* BLOC DE TEXTE:
╭──
L’amour chez Binswanger comme « Entre » incommensurable

Description En caractérisant l’amour par la donation d’un nous entité-monde nommée Wirheit, qui ouvre le monde en donnant lieu à un espace « entre », qui sera aussi développé sur un plan daseinsanalytique sous le terme d’Aïda par le psychiatre japonais Bin Kimura (1931-2021), se développe une compréhension propre de l’être dans l’amour et l’amitié que seul Ludwig Binswanger, parmi les psychopathologues de son temps, a repéré au début des années quarante. Il l’a fait en compagnie de Husserl et de Heidegger, de Karl Löwith, annonçant déjà un dépassement du monde dans la rencontre, et de Martin Buber, insistant sur la réalité concrète de ces mots-principes que sont le « je » et le « tu » et le caractère originaire de leur relation, distingué du je-cela, qui se rapporte aux choses.
╰──
* ENREGISTREMENTS FOURNIS:
╭──
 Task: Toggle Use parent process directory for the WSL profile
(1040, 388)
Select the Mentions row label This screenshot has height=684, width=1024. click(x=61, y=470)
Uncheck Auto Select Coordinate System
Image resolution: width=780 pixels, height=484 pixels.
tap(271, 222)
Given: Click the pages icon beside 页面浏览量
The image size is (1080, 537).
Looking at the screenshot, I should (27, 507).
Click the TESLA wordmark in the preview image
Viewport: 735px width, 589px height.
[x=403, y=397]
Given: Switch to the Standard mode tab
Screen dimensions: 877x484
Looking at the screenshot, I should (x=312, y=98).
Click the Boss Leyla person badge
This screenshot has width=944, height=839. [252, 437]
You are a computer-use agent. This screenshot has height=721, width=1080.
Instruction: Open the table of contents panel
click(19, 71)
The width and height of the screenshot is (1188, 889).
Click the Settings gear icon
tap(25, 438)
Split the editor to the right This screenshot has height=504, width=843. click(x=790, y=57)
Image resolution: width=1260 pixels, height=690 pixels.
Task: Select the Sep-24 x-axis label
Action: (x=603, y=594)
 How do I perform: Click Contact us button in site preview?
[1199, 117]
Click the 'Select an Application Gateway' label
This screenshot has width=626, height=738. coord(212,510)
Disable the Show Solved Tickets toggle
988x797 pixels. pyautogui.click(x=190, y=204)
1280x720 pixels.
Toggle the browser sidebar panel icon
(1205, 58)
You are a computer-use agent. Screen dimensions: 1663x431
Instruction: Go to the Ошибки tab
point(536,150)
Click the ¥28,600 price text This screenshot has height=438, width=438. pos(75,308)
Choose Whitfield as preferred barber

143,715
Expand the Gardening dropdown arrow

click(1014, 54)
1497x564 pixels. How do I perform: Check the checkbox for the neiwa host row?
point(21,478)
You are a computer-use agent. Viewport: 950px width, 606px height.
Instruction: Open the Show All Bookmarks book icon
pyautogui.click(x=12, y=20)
╰──
* CONSIGNES:
**A)** Dans le texte sur l’amour chez Binswanger, sous quel terme le psychiatre japonais Bin Kimura développe-t-il l’espace « entre » ?
**B)** Recopiez mot pour mot, dans le texte sur l’amour chez Binswanger, le passage qui s’ouvre sur les mots contenant « Description En caractérisant » et se termine par « rapporte aux choses. ».

* EXERCICE CORRIGÉ:
**A)** Sous le terme d’Aïda.

**B)**
Description En caractérisant l’amour par la donation d’un nous entité-monde nommée Wirheit, qui ouvre le monde en donnant lieu à un espace « entre », qui sera aussi développé sur un plan daseinsanalytique sous le terme d’Aïda par le psychiatre japonais Bin Kimura (1931-2021), se développe une compréhension propre de l’être dans l’amour et l’amitié que seul Ludwig Binswanger, parmi les psychopathologues de son temps, a repéré au début des années quarante. Il l’a fait en compagnie de Husserl et de Heidegger, de Karl Löwith, annonçant déjà un dépassement du monde dans la rencontre, et de Martin Buber, insistant sur la réalité concrète de ces mots-principes que sont le « je » et le « tu » et le caractère originaire de leur relation, distingué du je-cela, qui se rapporte aux choses.